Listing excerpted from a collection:
○ ○ ○ ○ ○ ○ ○
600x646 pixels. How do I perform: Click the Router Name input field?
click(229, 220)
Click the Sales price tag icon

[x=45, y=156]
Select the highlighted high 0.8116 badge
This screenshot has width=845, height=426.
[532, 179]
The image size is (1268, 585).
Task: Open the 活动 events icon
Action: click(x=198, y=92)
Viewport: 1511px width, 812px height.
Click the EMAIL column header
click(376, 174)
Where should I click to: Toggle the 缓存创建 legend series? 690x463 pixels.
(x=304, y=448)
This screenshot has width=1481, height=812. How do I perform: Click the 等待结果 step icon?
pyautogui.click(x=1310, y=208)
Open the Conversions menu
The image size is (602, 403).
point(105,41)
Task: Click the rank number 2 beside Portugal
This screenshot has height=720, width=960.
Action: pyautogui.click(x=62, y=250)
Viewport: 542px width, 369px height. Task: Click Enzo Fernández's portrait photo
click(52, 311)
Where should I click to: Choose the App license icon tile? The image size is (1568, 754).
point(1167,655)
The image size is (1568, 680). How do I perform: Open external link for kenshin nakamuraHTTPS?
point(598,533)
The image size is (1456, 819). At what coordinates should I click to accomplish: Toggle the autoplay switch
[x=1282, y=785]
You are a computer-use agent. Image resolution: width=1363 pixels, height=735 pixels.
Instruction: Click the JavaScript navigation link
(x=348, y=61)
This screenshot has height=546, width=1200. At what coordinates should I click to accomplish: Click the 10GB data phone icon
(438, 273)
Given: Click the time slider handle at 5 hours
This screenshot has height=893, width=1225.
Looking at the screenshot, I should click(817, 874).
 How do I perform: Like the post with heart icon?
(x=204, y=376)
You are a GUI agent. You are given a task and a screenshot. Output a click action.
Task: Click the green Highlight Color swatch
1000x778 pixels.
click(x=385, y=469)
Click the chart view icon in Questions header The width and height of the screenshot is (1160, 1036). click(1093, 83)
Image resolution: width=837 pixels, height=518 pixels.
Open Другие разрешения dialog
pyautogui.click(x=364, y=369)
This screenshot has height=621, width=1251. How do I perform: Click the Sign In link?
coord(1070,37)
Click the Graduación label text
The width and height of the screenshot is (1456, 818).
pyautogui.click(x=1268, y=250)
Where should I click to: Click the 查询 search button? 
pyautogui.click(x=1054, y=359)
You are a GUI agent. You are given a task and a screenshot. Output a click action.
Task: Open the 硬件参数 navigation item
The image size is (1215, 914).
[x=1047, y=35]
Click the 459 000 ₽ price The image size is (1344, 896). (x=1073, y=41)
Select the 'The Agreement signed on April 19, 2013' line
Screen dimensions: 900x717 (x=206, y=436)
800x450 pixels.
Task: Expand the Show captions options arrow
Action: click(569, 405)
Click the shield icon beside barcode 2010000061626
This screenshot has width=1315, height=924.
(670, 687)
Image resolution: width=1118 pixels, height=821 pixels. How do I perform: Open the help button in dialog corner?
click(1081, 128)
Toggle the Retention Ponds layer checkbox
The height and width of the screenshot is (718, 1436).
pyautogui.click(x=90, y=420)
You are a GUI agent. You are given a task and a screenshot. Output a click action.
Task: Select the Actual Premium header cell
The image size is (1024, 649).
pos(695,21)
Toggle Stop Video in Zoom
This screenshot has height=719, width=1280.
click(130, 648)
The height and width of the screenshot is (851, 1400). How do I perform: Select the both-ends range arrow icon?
○ ○ ○ ○ ○ ○ ○
## YOUR OBJECTIVE:
Turn the listing above into a JSON list of strings with one string for each line, leaving out blank lines.

## TASK OUTPUT:
[
  "600x646 pixels. How do I perform: Click the Router Name input field?",
  "click(229, 220)",
  "Click the Sales price tag icon",
  "[x=45, y=156]",
  "Select the highlighted high 0.8116 badge",
  "This screenshot has width=845, height=426.",
  "[532, 179]",
  "The image size is (1268, 585).",
  "Task: Open the 活动 events icon",
  "Action: click(x=198, y=92)",
  "Viewport: 1511px width, 812px height.",
  "Click the EMAIL column header",
  "click(376, 174)",
  "Where should I click to: Toggle the 缓存创建 legend series? 690x463 pixels.",
  "(x=304, y=448)",
  "This screenshot has width=1481, height=812. How do I perform: Click the 等待结果 step icon?",
  "pyautogui.click(x=1310, y=208)",
  "Open the Conversions menu",
  "The image size is (602, 403).",
  "point(105,41)",
  "Task: Click the rank number 2 beside Portugal",
  "This screenshot has height=720, width=960.",
  "Action: pyautogui.click(x=62, y=250)",
  "Viewport: 542px width, 369px height. Task: Click Enzo Fernández's portrait photo",
  "click(52, 311)",
  "Where should I click to: Choose the App license icon tile? The image size is (1568, 754).",
  "point(1167,655)",
  "The image size is (1568, 680). How do I perform: Open external link for kenshin nakamuraHTTPS?",
  "point(598,533)",
  "The image size is (1456, 819). At what coordinates should I click to accomplish: Toggle the autoplay switch",
  "[x=1282, y=785]",
  "You are a computer-use agent. Image resolution: width=1363 pixels, height=735 pixels.",
  "Instruction: Click the JavaScript navigation link",
  "(x=348, y=61)",
  "This screenshot has height=546, width=1200. At what coordinates should I click to accomplish: Click the 10GB data phone icon",
  "(438, 273)",
  "Given: Click the time slider handle at 5 hours",
  "This screenshot has height=893, width=1225.",
  "Looking at the screenshot, I should click(817, 874).",
  " How do I perform: Like the post with heart icon?",
  "(x=204, y=376)",
  "You are a GUI agent. You are given a task and a screenshot. Output a click action.",
  "Task: Click the green Highlight Color swatch",
  "1000x778 pixels.",
  "click(x=385, y=469)",
  "Click the chart view icon in Questions header The width and height of the screenshot is (1160, 1036). click(1093, 83)",
  "Image resolution: width=837 pixels, height=518 pixels.",
  "Open Другие разрешения dialog",
  "pyautogui.click(x=364, y=369)",
  "This screenshot has height=621, width=1251. How do I perform: Click the Sign In link?",
  "coord(1070,37)",
  "Click the Graduación label text",
  "The width and height of the screenshot is (1456, 818).",
  "pyautogui.click(x=1268, y=250)",
  "Where should I click to: Click the 查询 search button? ",
  "pyautogui.click(x=1054, y=359)",
  "You are a GUI agent. You are given a task and a screenshot. Output a click action.",
  "Task: Open the 硬件参数 navigation item",
  "The image size is (1215, 914).",
  "[x=1047, y=35]",
  "Click the 459 000 ₽ price The image size is (1344, 896). (x=1073, y=41)",
  "Select the 'The Agreement signed on April 19, 2013' line",
  "Screen dimensions: 900x717 (x=206, y=436)",
  "800x450 pixels.",
  "Task: Expand the Show captions options arrow",
  "Action: click(569, 405)",
  "Click the shield icon beside barcode 2010000061626",
  "This screenshot has width=1315, height=924.",
  "(670, 687)",
  "Image resolution: width=1118 pixels, height=821 pixels. How do I perform: Open the help button in dialog corner?",
  "click(1081, 128)",
  "Toggle the Retention Ponds layer checkbox",
  "The height and width of the screenshot is (718, 1436).",
  "pyautogui.click(x=90, y=420)",
  "You are a GUI agent. You are given a task and a screenshot. Output a click action.",
  "Task: Select the Actual Premium header cell",
  "The image size is (1024, 649).",
  "pos(695,21)",
  "Toggle Stop Video in Zoom",
  "This screenshot has height=719, width=1280.",
  "click(130, 648)",
  "The height and width of the screenshot is (851, 1400). How do I perform: Select the both-ends range arrow icon?"
]